**Data for analysis:**
──────────

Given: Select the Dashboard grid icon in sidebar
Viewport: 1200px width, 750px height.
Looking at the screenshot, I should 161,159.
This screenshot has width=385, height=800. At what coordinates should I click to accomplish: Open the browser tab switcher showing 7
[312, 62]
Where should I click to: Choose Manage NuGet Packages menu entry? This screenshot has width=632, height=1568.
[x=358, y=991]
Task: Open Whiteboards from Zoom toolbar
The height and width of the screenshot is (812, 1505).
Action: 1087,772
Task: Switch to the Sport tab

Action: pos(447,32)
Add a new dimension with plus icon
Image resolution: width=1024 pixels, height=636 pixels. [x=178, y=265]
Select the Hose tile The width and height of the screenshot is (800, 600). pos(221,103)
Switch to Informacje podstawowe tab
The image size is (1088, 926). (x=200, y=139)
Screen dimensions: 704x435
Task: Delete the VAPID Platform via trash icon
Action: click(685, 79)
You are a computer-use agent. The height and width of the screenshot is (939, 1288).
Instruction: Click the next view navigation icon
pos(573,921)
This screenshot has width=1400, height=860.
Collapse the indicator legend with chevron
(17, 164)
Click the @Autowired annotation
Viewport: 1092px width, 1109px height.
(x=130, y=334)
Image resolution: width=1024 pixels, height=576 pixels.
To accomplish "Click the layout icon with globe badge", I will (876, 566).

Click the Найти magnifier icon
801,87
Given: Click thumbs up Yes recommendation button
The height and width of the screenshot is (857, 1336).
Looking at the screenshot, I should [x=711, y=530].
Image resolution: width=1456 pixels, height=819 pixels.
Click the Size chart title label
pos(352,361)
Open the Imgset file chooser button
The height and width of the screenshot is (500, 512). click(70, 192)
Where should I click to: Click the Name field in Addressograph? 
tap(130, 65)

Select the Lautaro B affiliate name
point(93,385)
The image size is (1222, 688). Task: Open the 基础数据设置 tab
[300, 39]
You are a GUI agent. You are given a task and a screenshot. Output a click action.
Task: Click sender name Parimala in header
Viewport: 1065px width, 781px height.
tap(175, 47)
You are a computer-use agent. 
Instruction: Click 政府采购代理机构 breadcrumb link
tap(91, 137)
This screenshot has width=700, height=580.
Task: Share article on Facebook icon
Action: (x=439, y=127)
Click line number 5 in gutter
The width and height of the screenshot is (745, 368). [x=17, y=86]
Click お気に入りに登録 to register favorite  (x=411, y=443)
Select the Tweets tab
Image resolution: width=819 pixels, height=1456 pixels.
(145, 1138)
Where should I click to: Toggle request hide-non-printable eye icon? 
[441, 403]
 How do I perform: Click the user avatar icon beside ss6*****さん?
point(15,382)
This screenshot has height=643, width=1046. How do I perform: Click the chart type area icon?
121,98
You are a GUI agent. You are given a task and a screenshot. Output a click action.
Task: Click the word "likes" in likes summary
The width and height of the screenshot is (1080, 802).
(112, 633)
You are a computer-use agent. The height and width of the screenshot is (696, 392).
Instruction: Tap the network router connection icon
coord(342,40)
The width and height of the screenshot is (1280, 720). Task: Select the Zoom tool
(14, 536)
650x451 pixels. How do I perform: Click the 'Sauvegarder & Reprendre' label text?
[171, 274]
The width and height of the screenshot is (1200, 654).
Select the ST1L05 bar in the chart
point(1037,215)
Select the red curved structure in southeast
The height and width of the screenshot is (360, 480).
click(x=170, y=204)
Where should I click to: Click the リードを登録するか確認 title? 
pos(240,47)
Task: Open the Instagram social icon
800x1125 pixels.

──────────

**Problem:**
At the line containing "The height and width of the screenshot is (360, 480).", start transcribing exactly, and continue through the last line of the listing. Stop there and add nothing.

**Solved problem:**
The height and width of the screenshot is (360, 480).
click(x=170, y=204)
Where should I click to: Click the リードを登録するか確認 title? 
pos(240,47)
Task: Open the Instagram social icon
800x1125 pixels.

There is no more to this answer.